Now consider what happens when the total tax burden is shifted to land.
This means that household B has more money to spend on rent because tax is not taken from their wages. If they continue to bid up to 15% of their income on housing location the rent is now $10,500 (shown as Scenario 2 in Table 1). The annual rent received by the land owner is 11% higher because taxes have been removed from wages, which increased the taxation capacity of their land.
To maintain a constant $7,000 tax revenue a land tax rate of 10% is required .
A third scenario drives home the idea that all taxes come from rents. In this case taxes are removed from wages and added to rents, but household B bids up the rent to a point where their real wage is identical. They now pay $16,450 in rent, which is the sum of the rent and taxes they paid in Scenario 1.

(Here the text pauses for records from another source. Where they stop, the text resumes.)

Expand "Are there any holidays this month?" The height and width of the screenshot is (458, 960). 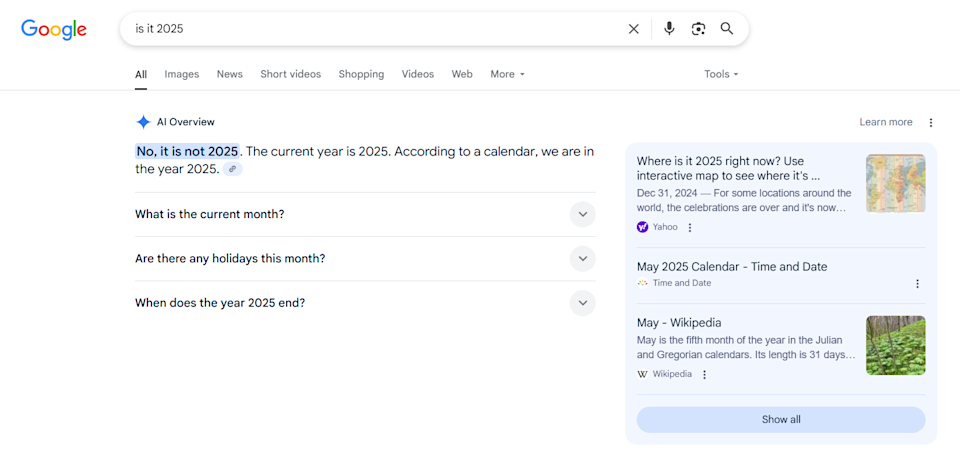click(x=365, y=258)
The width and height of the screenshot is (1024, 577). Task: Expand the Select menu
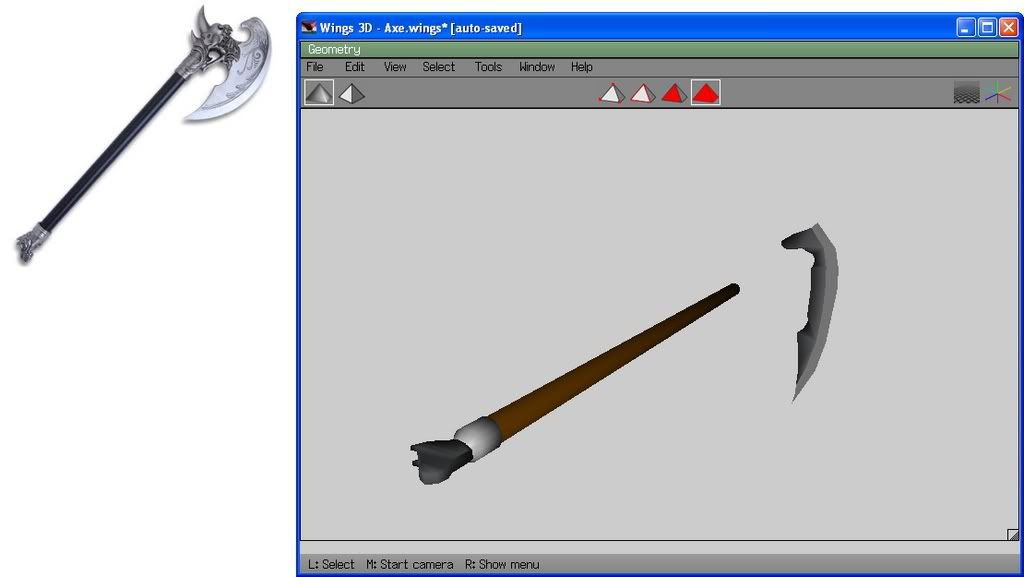[438, 67]
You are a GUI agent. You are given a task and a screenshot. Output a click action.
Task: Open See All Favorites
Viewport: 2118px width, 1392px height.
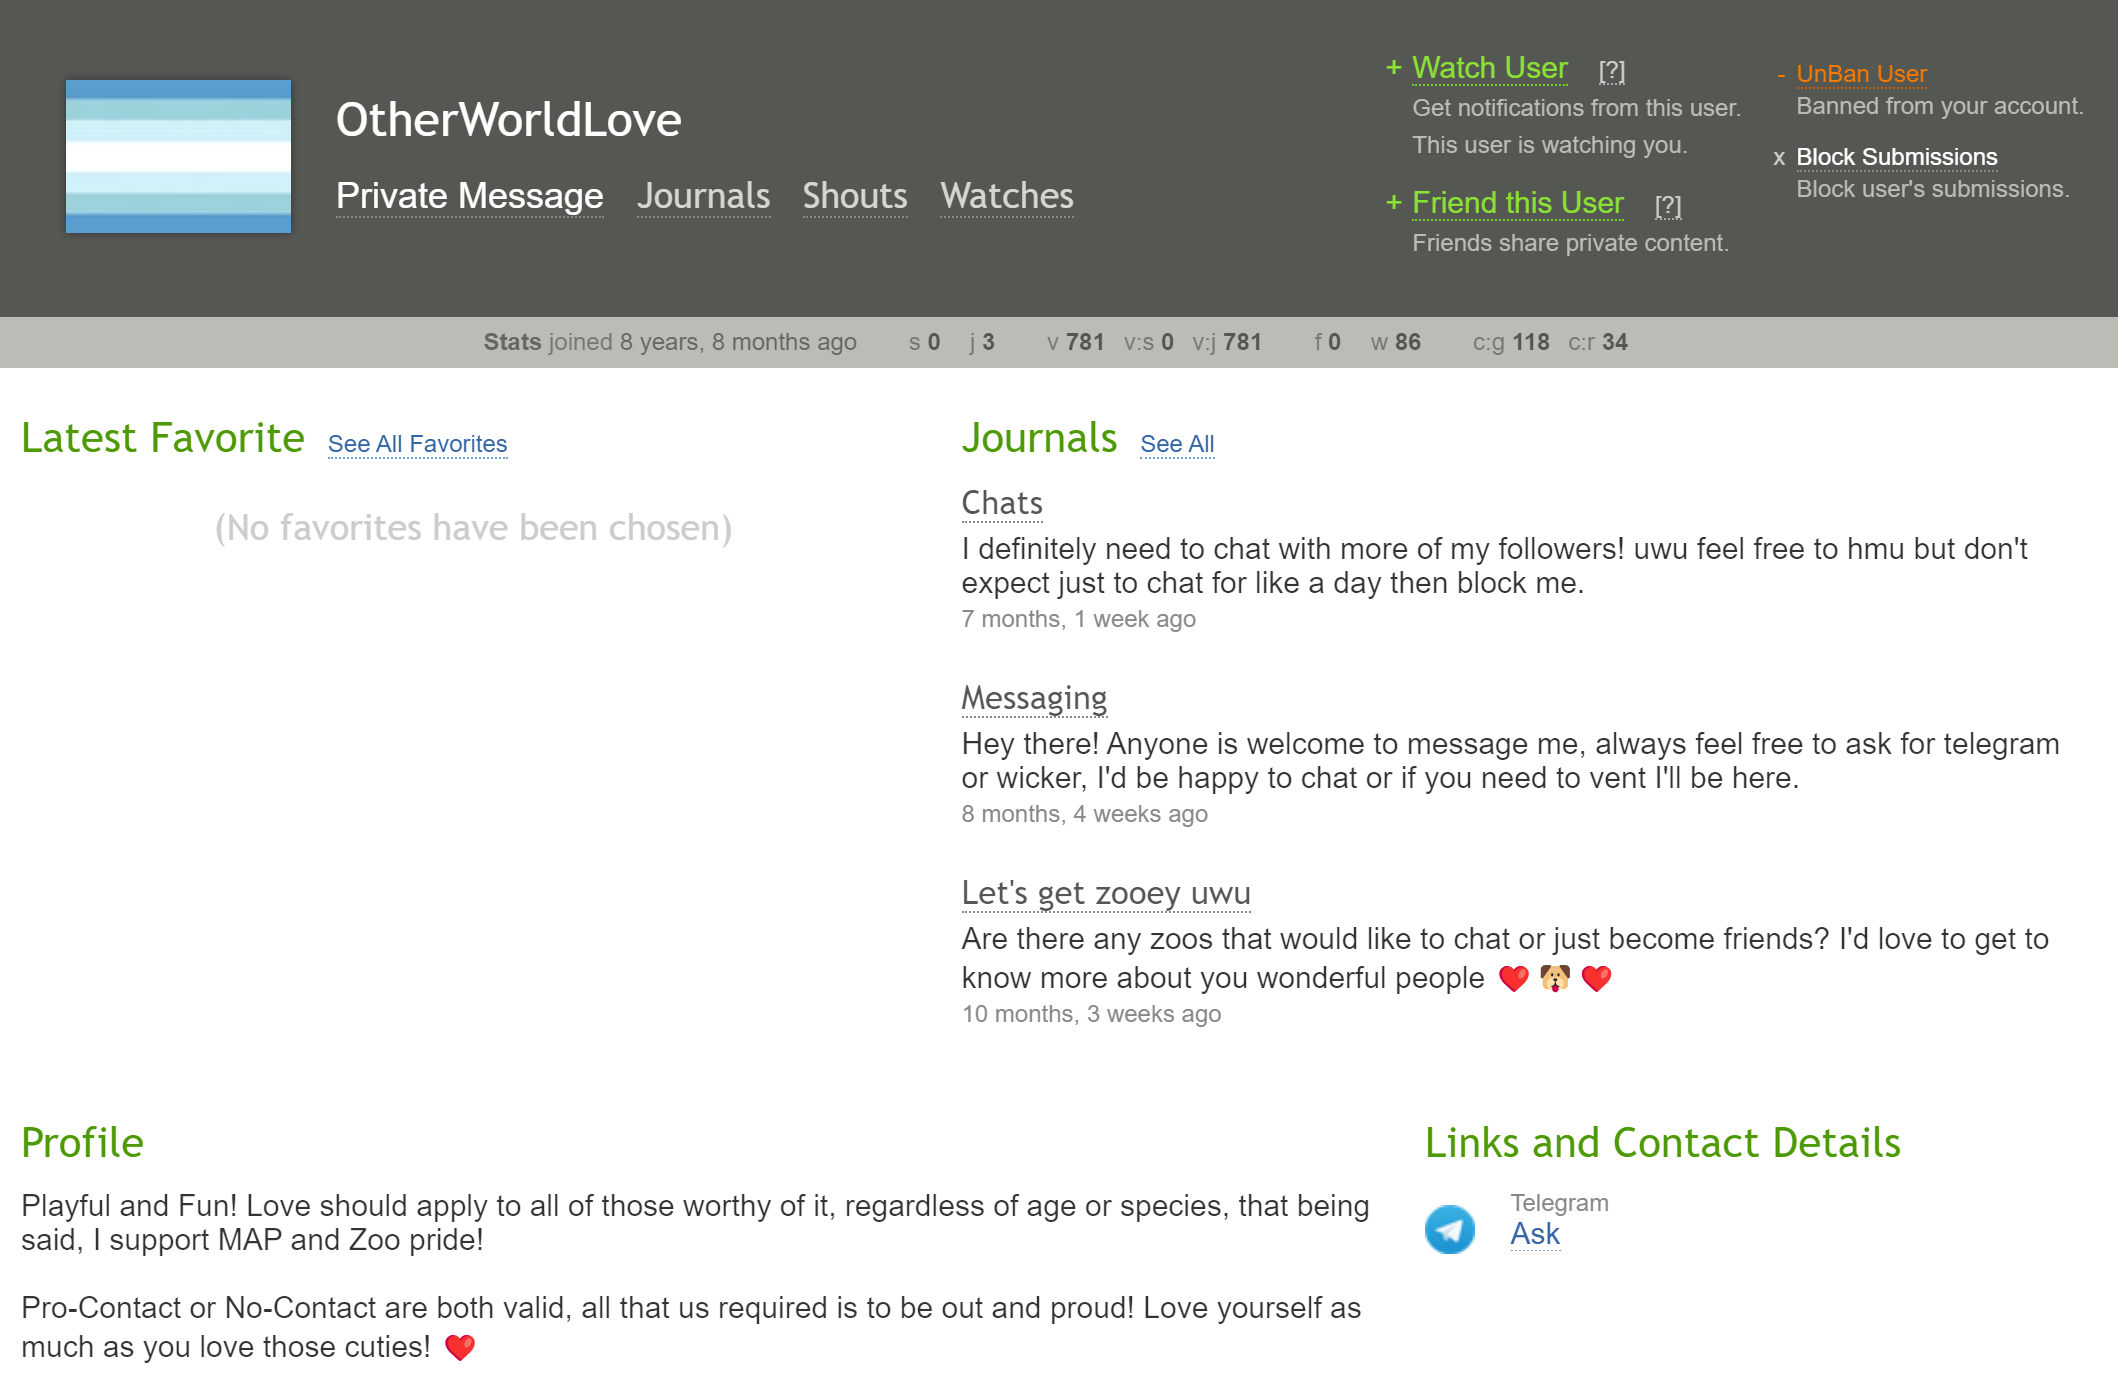click(x=417, y=444)
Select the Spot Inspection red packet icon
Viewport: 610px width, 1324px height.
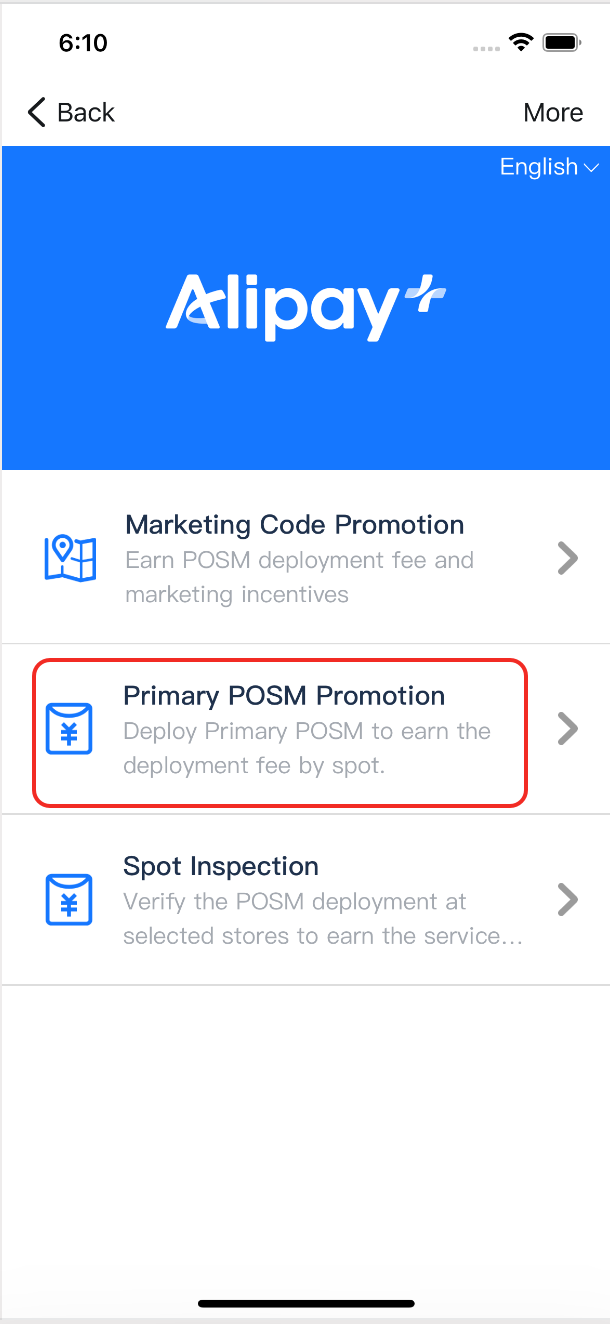tap(69, 899)
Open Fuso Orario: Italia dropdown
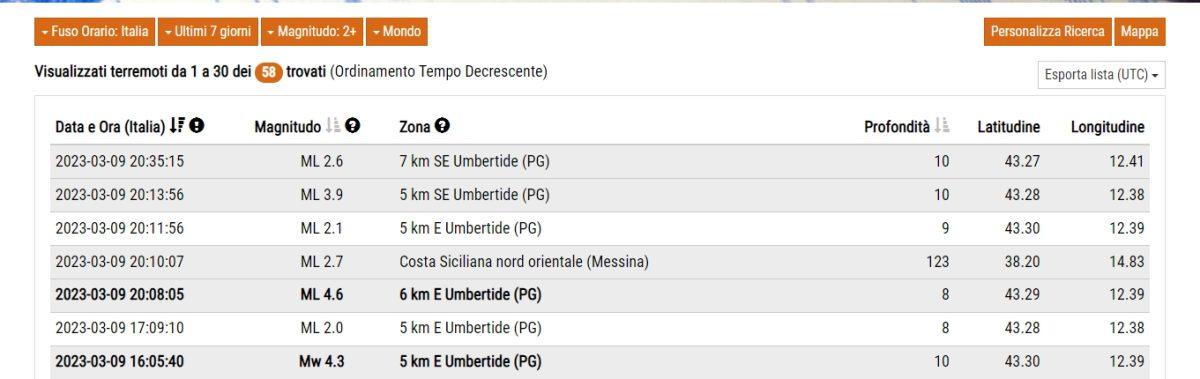The image size is (1200, 379). pyautogui.click(x=95, y=32)
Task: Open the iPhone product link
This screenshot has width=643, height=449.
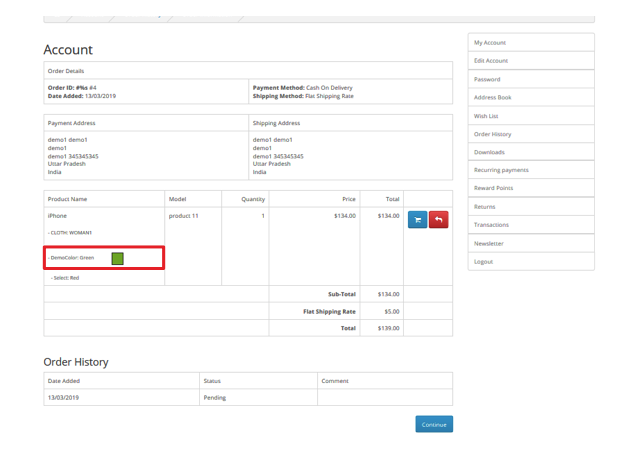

The land owner then pays the taxes and is left with an identical income. Thus, we can see that it is technically possible to switch all tax revenues to land without affecting the incomes of different actors in the economy.
The following table summarises this example economy under each taxation scenario. In reality, shifting to land taxes would involve something between Scenarios 2 and 3.
We also need to think carefully about this result in terms of debates about housing affordability and land taxes as a possible solution. While Scenario B has a much lower land value, both of these scenarios have land occupation costs of 15% of take-home wages.
What makes housing Scenario 2 more affordable is that the 85% of wages left over after land costs can buy more goods than in Scenario 1. 11% more in fact.
This exercise has demonstrated that indeed whatever current taxes are being raised can be raised through a single tax on land and natural resources. It provides a brief and very simplified look at the mechanisms whereby reducing taxes on labour increase the taxable capacity of land, and the distributional impacts of doing so.